Among the entries below, only the lines starting at the one with "Open the manage" and ending at the one with "Viewport: 590px width, 388px height.", both included, are to be printed exactly.

(The data)

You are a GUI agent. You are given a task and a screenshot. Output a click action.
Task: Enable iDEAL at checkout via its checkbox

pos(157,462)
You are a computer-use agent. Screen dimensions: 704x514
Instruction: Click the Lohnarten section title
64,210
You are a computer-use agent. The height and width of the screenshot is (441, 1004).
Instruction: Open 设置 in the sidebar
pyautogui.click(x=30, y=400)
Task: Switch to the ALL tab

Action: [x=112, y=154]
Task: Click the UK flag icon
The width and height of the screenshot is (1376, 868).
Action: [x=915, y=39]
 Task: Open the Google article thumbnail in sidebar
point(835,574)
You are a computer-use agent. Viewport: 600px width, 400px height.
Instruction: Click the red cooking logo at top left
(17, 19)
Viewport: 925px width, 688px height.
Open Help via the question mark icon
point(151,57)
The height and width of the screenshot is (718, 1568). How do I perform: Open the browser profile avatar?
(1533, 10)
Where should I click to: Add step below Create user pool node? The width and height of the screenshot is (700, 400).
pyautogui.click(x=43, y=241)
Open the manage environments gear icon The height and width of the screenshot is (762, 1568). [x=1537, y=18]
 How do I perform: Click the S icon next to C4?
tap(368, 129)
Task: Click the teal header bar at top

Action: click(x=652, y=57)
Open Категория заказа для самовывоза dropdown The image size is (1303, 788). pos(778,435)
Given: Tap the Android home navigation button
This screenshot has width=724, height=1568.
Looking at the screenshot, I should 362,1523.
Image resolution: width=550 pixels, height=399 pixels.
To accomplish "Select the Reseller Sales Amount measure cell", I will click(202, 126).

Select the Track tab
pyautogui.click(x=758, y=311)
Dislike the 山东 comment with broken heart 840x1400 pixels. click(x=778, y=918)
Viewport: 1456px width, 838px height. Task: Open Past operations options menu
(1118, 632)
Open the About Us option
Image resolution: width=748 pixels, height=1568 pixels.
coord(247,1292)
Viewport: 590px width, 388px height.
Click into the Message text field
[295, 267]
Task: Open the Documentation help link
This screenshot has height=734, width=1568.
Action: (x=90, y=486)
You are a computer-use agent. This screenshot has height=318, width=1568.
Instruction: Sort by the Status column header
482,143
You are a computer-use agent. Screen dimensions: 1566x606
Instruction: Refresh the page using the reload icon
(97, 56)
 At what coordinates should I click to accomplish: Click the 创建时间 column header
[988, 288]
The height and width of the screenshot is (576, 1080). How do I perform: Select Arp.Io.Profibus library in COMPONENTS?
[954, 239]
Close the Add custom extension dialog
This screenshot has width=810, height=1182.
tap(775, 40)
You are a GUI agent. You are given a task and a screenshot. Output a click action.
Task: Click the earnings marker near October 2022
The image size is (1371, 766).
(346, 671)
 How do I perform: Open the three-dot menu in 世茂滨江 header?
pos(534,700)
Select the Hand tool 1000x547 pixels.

(End The data)

Task response:
Open the manage environments gear icon The height and width of the screenshot is (762, 1568). [x=1537, y=18]
 How do I perform: Click the S icon next to C4?
tap(368, 129)
Task: Click the teal header bar at top

Action: click(x=652, y=57)
Open Категория заказа для самовывоза dropdown The image size is (1303, 788). pos(778,435)
Given: Tap the Android home navigation button
This screenshot has width=724, height=1568.
Looking at the screenshot, I should 362,1523.
Image resolution: width=550 pixels, height=399 pixels.
To accomplish "Select the Reseller Sales Amount measure cell", I will click(202, 126).

Select the Track tab
pyautogui.click(x=758, y=311)
Dislike the 山东 comment with broken heart 840x1400 pixels. click(x=778, y=918)
Viewport: 1456px width, 838px height. Task: Open Past operations options menu
(1118, 632)
Open the About Us option
Image resolution: width=748 pixels, height=1568 pixels.
coord(247,1292)
Viewport: 590px width, 388px height.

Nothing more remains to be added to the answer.